With Dave Rennie's All Blacks coaching staff now locked in for the 2027 World Cup, The Breakdown panel split publicly over the captaincy between Codie Taylor and Ardie Savea - and made the case that the captaincy debate matters far more for this group than for any of its predecessors.

Key Takeaways

  • 1.Sky Sport NZ's The Breakdown rolled out the now-familiar All Blacks question this week with one new wrinkle: Dave Rennie has his coaching staff locked in, the 2027 World Cup is barely eighteen months away, and the captaincy is the only call left on the table.
  • 2.Dave Rennie's got 18 months, and that's a requirement that he's there to win the Rugby World Cup.
  • 3.'I'm on the record I think Codie Taylor should be the captain.

Sky Sport NZ's The Breakdown rolled out the now-familiar All Blacks question this week with one new wrinkle: Dave Rennie has his coaching staff locked in, the 2027 World Cup is barely eighteen months away, and the captaincy is the only call left on the table. The panel did not give Rennie a clean answer. They gave him a public split.

The most decisive case was made for Ardie Savea, with one Breakdown panellist moving off his original Codie Taylor pick over a fortnight of reflection. 'Codie Taylor would be a great captain, but having thought about that and as time has evolved, I think Ardie's, for me, the perfect candidate,' he said. 'You've got a guy there that has, one, got an existing relationship already with Dave Rennie. And the one thing in this jersey is what he's done in this jersey. Dave Rennie's got 18 months, and that's a requirement that he's there to win the Rugby World Cup. And if you're there for a short period of time, considering what Ardie did for Moana Pasifika and how he sort of did it - he's your captain.'

The second panellist refused to budge from his original Taylor call. 'I'm on the record I think Codie Taylor should be the captain. I'm going to stay - and that hasn't changed.' He drew on his own playing days under Richie McCaw to push back on the framing of the conversation altogether. 'Isn't it overhyped? I was not convinced that really really matters. We were lucky enough to play for a guy who was beyond comparison as far as a captain goes in Richie McCaw. But I've never played with anyone close to that sort of captain - and Codie ticks those boxes.'

The more interesting line of the segment came in defence of why the call still matters for this particular squad. The Savea backer leaned in. 'I think it matters massively for this group because they're going through a lot of change in a short period of time, and they've got 18 months to get it right. And if you don't pick the right person to lead that group...' He left the sentence unfinished, but the point was made.

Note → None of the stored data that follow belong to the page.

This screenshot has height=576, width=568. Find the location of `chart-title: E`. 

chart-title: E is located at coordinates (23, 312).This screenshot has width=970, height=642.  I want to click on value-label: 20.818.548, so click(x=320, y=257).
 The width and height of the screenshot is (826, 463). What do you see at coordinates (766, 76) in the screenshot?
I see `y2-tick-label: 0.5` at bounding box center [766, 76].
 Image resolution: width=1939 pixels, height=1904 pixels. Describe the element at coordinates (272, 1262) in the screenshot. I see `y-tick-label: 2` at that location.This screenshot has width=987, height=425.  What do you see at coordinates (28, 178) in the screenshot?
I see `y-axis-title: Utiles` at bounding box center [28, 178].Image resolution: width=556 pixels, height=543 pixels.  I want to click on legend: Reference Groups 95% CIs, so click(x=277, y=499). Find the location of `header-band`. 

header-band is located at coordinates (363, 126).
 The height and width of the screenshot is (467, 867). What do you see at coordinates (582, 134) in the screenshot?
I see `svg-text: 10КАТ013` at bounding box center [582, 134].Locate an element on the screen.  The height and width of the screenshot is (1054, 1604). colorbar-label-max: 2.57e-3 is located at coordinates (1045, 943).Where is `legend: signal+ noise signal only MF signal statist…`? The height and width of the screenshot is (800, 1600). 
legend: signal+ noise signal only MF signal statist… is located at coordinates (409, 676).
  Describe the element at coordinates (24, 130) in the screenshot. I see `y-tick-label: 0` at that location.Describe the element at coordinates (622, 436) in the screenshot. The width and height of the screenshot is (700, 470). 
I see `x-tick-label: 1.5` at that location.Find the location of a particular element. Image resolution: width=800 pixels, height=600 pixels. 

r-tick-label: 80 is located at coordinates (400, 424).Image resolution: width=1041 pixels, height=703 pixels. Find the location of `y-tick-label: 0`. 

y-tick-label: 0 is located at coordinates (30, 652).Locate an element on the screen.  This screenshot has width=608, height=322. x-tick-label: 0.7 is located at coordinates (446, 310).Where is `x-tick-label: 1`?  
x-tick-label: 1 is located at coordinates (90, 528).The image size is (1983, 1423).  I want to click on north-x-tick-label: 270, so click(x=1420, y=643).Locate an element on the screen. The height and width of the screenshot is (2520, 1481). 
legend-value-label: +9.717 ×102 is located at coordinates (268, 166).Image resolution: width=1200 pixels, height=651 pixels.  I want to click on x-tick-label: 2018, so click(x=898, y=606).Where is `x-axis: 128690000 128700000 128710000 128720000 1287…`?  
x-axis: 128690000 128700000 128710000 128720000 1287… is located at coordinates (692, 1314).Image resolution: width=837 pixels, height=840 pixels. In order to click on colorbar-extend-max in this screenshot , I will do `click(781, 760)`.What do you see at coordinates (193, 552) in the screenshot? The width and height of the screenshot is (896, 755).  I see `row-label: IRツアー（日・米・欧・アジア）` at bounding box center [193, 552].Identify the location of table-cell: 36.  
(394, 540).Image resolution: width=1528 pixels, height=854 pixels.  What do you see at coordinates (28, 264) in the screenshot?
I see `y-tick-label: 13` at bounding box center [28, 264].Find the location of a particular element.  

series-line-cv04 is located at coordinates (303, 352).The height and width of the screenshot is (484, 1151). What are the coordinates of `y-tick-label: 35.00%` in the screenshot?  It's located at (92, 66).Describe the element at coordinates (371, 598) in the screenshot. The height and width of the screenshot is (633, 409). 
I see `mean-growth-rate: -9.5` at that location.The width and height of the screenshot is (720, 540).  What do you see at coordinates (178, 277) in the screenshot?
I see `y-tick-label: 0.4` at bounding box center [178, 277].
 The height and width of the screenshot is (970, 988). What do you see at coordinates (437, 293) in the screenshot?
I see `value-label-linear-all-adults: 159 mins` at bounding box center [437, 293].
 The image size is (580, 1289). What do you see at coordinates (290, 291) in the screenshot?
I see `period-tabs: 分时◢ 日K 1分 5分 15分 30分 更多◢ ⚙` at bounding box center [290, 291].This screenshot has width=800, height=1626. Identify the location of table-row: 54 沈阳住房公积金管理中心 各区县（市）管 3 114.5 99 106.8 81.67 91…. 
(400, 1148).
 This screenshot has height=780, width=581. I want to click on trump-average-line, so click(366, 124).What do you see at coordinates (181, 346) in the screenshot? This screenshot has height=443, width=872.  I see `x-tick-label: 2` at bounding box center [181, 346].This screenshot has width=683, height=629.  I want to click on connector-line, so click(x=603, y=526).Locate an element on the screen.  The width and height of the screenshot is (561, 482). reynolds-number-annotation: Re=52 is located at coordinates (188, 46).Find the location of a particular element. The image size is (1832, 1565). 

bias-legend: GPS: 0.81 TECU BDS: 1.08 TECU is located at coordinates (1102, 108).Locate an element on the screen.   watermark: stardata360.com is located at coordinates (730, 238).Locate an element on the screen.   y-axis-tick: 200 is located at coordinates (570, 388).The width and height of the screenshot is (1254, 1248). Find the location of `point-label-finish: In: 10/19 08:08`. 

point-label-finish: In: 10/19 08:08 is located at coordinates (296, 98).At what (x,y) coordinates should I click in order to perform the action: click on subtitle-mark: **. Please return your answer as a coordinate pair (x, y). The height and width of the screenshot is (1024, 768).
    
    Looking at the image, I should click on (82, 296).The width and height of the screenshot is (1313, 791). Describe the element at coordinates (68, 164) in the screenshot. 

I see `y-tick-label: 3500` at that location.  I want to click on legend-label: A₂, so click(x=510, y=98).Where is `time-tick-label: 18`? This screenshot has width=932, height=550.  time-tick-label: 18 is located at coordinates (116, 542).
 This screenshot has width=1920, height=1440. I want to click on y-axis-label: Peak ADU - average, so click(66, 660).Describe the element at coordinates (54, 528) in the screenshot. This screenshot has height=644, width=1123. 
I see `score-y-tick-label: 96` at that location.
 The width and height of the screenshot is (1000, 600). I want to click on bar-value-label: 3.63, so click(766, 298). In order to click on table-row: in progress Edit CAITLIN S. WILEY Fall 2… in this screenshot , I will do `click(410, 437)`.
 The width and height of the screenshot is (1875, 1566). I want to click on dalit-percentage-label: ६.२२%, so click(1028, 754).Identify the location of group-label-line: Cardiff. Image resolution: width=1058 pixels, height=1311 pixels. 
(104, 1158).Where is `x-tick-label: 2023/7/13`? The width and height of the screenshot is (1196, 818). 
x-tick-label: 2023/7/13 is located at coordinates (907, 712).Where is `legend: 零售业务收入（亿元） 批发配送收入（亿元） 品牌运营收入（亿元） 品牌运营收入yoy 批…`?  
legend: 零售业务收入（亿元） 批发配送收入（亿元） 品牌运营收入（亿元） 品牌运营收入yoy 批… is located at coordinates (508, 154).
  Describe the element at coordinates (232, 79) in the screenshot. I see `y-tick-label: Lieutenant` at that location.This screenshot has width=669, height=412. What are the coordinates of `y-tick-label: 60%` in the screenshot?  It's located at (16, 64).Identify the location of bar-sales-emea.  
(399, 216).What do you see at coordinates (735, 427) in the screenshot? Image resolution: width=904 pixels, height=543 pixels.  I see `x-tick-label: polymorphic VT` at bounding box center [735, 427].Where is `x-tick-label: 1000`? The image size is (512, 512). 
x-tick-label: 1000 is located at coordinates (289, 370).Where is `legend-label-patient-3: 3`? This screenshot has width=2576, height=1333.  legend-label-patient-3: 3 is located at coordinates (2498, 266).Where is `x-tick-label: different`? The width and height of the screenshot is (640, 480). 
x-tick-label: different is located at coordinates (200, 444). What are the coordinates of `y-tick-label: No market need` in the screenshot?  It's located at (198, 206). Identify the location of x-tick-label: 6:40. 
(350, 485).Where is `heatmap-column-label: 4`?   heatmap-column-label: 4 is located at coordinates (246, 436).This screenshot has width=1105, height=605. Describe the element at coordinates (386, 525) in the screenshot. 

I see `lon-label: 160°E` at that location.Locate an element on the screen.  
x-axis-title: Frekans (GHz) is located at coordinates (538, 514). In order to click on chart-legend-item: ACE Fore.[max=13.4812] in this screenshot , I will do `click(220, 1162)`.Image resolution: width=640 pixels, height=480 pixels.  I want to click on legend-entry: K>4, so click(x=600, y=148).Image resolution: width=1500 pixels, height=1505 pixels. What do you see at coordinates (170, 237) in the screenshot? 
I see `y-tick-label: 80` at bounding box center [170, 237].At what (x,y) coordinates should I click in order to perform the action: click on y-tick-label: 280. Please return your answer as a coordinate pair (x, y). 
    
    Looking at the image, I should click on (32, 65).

The argument for Taylor is conventional and structural - a hooker who plays every minute, who has the institutional memory of three World Cup cycles, and who keeps his own engine on a level that makes him hard to lift on or off the field. The argument for Savea, as the panel laid out, is a different theory of captaincy entirely. Coming off the season at Moana Pasifika - where, as the panel noted, 'how he sort of did it' produced both a personal Player of the Year shortlist and a turnaround in the Pacific franchise's identity - Savea is being framed less as a steady hand and more as a force-of-personality leader who can drag a squad through a compressed eighteen-month rebuild.

What the Breakdown segment did not resolve, and what Rennie himself has yet to publicly resolve, is whether the All Blacks need that. The contrast on Sky Sport's couch crystallised the choice in two sentences: 'When you've got Codie Taylor, Scott Barrett, Ardie Savea and the likes all in one forward pack, does it really matter who runs out first?' versus 'I think it matters massively for this group.' Both panellists are right about something. Eighteen months from now, only one of them will be right about Rennie.